Three bishops from Ghana, where he was a missionary, were present. Lay people came from Korea, Philippines, and Vietnam. Many young people came for a "young bishop" who now picks up the baton for a Church full of challenges.
Tōkyō (AsiaNews) – Mgr Tarcisio Isao Yama Kikuchi, the new archbishop of Tōkyō, took office during a ceremony with international significance.
The Mass was celebrated last Saturday morning in the city’s cathedral, in the presence of the entire Japanese episcopate, the nuncio to Japan Archbishop Joseph Chennoth, and the Archbishop of Seoul Card Andrew Yeom Soo-jung, as well as lay people of various nationalities.
Three bishops from Ghana were also present. The new archbishop spent many years in that country as a missionary.

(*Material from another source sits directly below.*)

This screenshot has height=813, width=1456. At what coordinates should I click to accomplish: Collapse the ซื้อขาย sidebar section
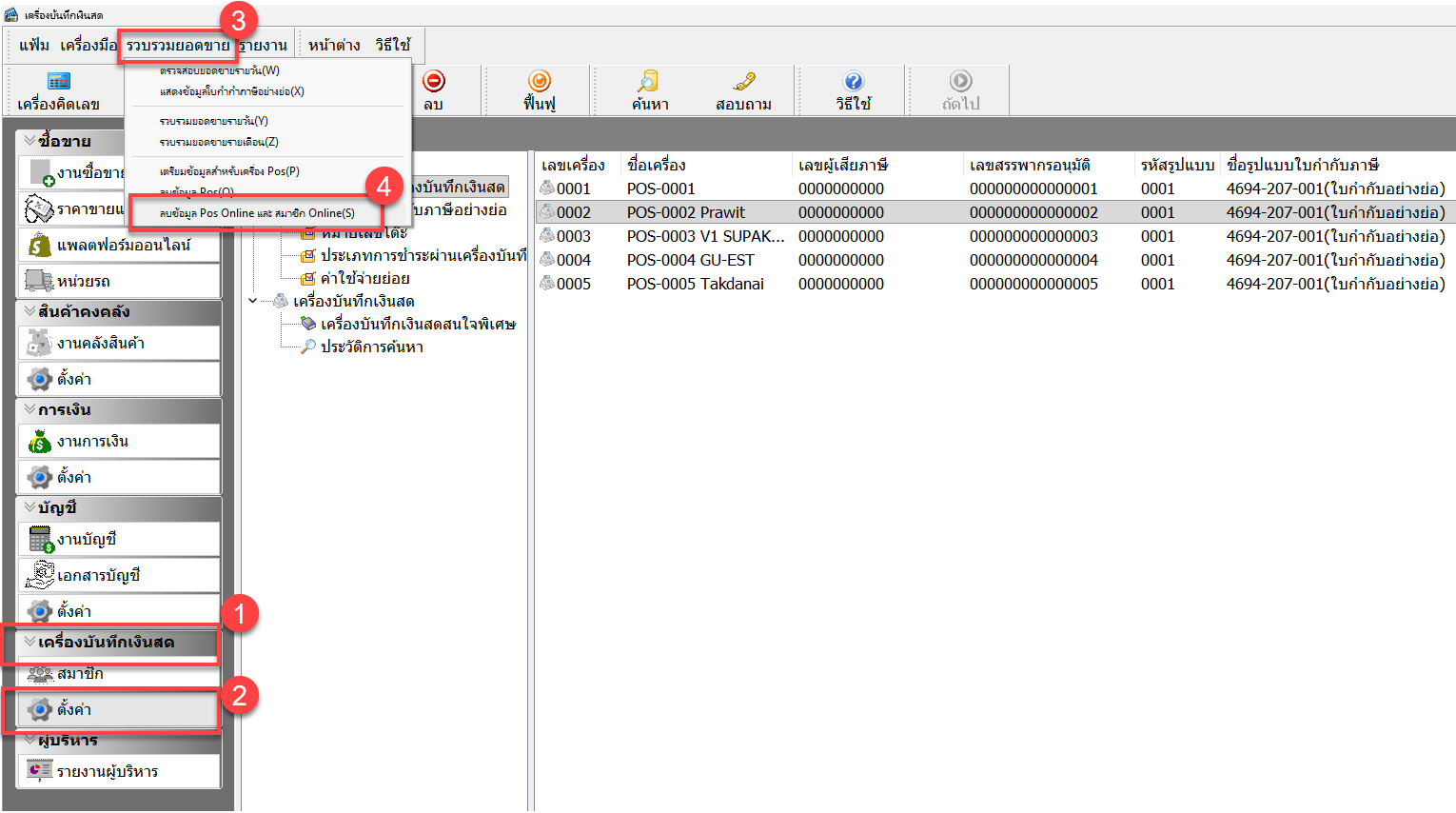click(x=30, y=141)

Fr Lembo, the parish of Fushu (Tōkyō) and regional superior of the Pontifical Institute for Foreign Missions (PIME) in Japan, spoke to AsiaNews about the event.
Mgr Kikuchi, 59, was born in Iwate Prefecture. He was appointed archbishop of Tōkyō in October, and is also responsible for Caritas Japan.
"There were many lay people from various dioceses and many young people", a thrilled missionary said.
“We too had contacted many young people, because it is an important experience. He is a young archbishop and he will lead us, hopefully, for the next twenty years."
The Mass was celebrated in various languages, and the bishops from Ghana paid tribute to Mgr Kikuchi in African fashion, singing.
The ambassador of Ghana was also in attendance, whilst the President of Ghana sent his greeting. "This is something one would not see in Japan," Fr Lembo said.
"The archbishop’s own words” excited him, since “he focused on the primacy of the word of God and on reaching out to people who most need such proclamation in today’s society."
In his address, Mgr Kikuchi presented his motto, "diversity in unity", which for him means creating unity out of the differences in Japanese culture thanks to the word of God.
As Archbishop emeritus Peter Takeo Okada passed the “baton” to Mgr Kikuchi, he entrusted him with the Church of Tōkyō, which has many challenges, those "coming from within, because of the many traditions – those of Nagasaki, and those of Tōkyō – and of course society’s challenges."
Many people came Korea, the Philippines and Vietnam to attend the ceremony. It was "A very beautiful celebration, of great significance,” Fr Lembo said.